MH: A lot of the hospital deals that are going on around the country are strategic deals. Do you expect to be doing any more this year? Will we be hearing about anything percolating?
Tyson: It’s hard to say. We continue to look at the possibilities, but it really is going to depend on if we think it is the right strategic arrangement for us. Buying a hospital, going in for a hospital in a market in which we don’t have the Kaiser Permanente system would not serve the purpose of our strategy.
MH: What’s the typical profile of a system that you would look at then?
Tyson: It’s driven more by how we want to show up in our markets and new markets, which is the value proposition of Kaiser Permanente.
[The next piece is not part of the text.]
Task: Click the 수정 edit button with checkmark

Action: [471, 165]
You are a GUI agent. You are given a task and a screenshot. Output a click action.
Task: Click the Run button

We have the health plan. We have a strong delivery system. We have the integration of the Permanente Medical Group.
The Group Health acquisition is an excellent alignment and match to our brand and strategy and mission. Fortunately, they are very well-aligned. In fact, there are great similarities to Kaiser Permanente in terms of how they started.
We would also want to make sure that we add value to the market, especially being a mission-driven, not-for-profit organization. So we would want to know that over time we’re going to impact the cost of care in that market and the continuity of care in that market, which is, obviously, part of the brand of who we are as Kaiser Permanente.
MH: You have talked at length about the Affordable Care Act and the current debate on repeal. You’ve said that the ACA should be the starting point of a replacement plan, not the end of it. What are you referring to?
Tyson: No. 1, more than 24 million people have coverage through the front door of the U.S. healthcare system (because of the ACA). I would hate for us to wake up tomorrow and the starting point is now 10 million, 5 million or 3 million.
No. 2, children are able to stay on their parents’ health insurance until the age of 26. That has added a lot of benefit and value to families and to kids in college.
No. 3, we have addressed the pre-existing condition issue with the ACA. No. 4, there’s a menu of preventive services that everyone is expected to provide, and so you have, in essence, a baseline of accountability now being imposed on the healthcare delivery system, and the industry has responded. No. 5, it has eliminated some of the discrimination of pricing of male to female, and so, I would hate for us to lose traction on that. No. 6, you’re not capping coverage, so families don’t have to worry that they’re going to run out of coverage while they’re still dealing with longterm illnesses like cancer and those kinds of things. No. 7, you have Medicaid expansion, which is helping fill the gap for people who are a little above the poverty level but still not at the point that they can afford all of the healthcare costs. And then you have the people who are at the poverty level whom the expansion has helped.
How is that for a start? It’s my hope that we build from there.